Asosiasi Pertekstilan Indonesia

Pengusaha Tekstil Makin Geram, Desak Pemerintah Usut Tuntas Mafia-mafia Impor Tekstil

Seluruh kalangan pertekstilan nasional mendukung keseriusan pemerintah dalam mengusut kasus importasi tekstil secara tuntas dan menjadikan kasus Batam sebagai pintu masuknya. 

Ikatan Ahli Tekstil Seluruh Indonesia (IKATSI), Asosiasi Pertekstilan Indonesia (API), Asosiasi Produsen Serat dan Benang Filament Indonesia (APSyFI) hingga komunitas IKM di sentra-sentra produksi diberbagai daerah menyuarakan hal yang sama, “usut tuntas hingga ke akarnya, tangkap seluruh pelaku hingga oknum pejabat yang melindunginya”.

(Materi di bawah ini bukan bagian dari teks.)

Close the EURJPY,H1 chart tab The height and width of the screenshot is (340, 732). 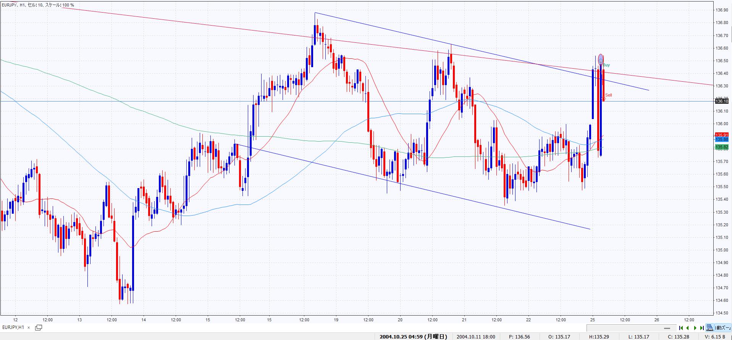click(29, 327)
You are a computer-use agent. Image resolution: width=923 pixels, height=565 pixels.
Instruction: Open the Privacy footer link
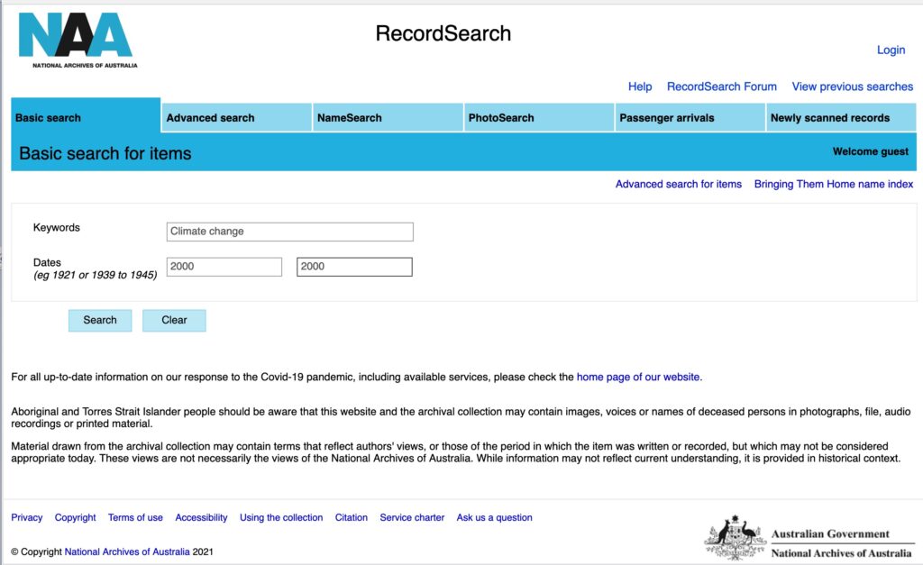point(27,517)
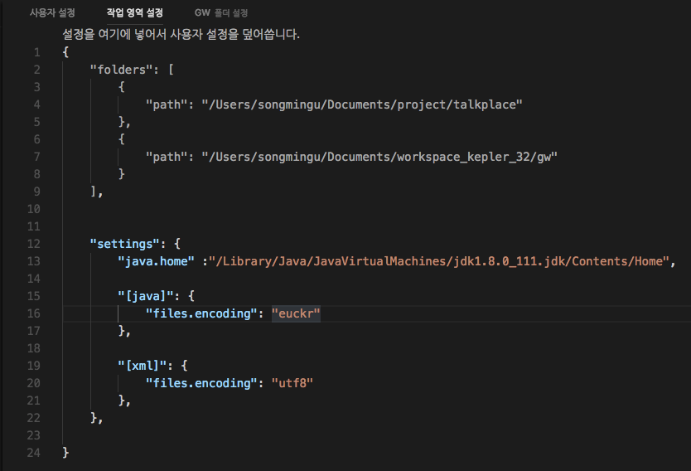Click line number 12 in the gutter
Screen dimensions: 691x471
click(34, 244)
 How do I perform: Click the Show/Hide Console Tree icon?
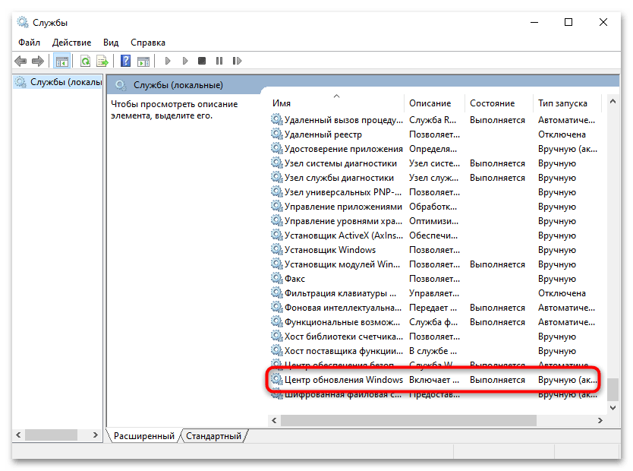pos(62,61)
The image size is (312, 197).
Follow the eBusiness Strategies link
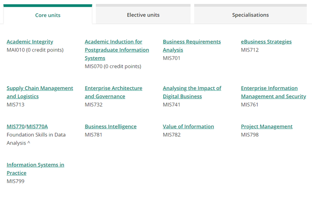pyautogui.click(x=266, y=42)
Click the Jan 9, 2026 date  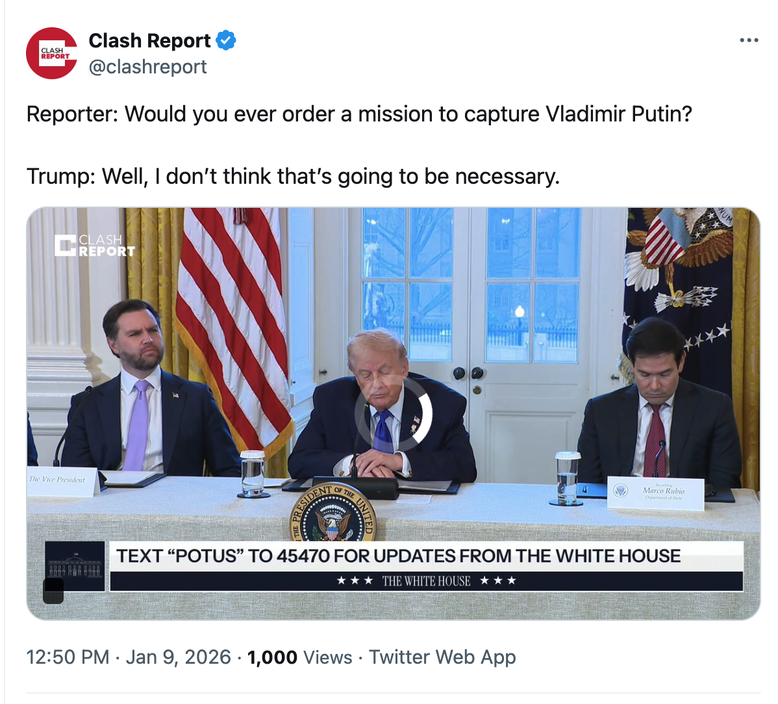[x=179, y=657]
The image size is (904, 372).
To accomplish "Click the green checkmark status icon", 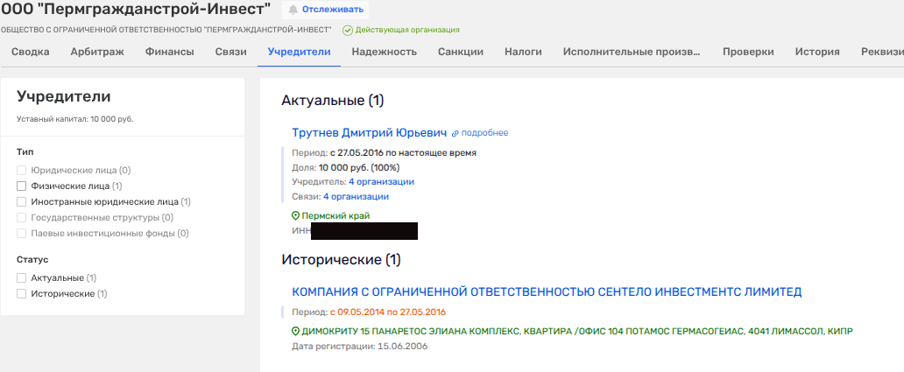I will (x=348, y=30).
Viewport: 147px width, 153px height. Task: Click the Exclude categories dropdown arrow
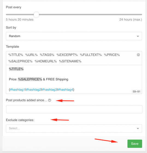pyautogui.click(x=138, y=128)
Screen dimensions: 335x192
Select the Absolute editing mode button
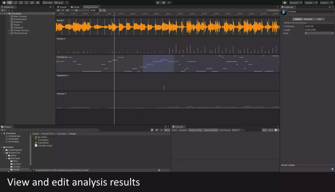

Ketua Umum IKATSI, Suharno Rusdi menyatakan bahwa importasi ini menyebabkan pasar domestik banjir impor barang murah sehingga menekan kinerja industri Tekstil dan Produk Tekstil (TPT) dalam negeri, bahkan tidak sedikit perusahaan yang gulung tikar dan mem-PHK karyawannya dalam 5 tahun terakhir. 

“Perbedaan hargnya bisa mencapai 50%, karena importasi yang dilakukan mafia ini tidak membayar Bea Masuk (BM) dan Pajak dengan benar, padahal harga asal negaranya saja sudah dumping,” ucap Rusdi melalui keterangan resminya yang diterima Industry.co.id di Jakarta, Selasa (11/8/2020). 

IKATSI pun meminta Kejaksaan Agung (Kejagung) untuk membersihkan oknum-oknum terkait mafia impor dibeberapa kementerian. 

“Kita memang melihat ada praktik under invoice, transshipment hingga rembesan barang dari wilayah berikat, tapi jangan lupa juga bagaimana mafia ini melakukan lobi kebijakan untuk melegalkan praktiknya melalui peraturan,” ungkapnya. 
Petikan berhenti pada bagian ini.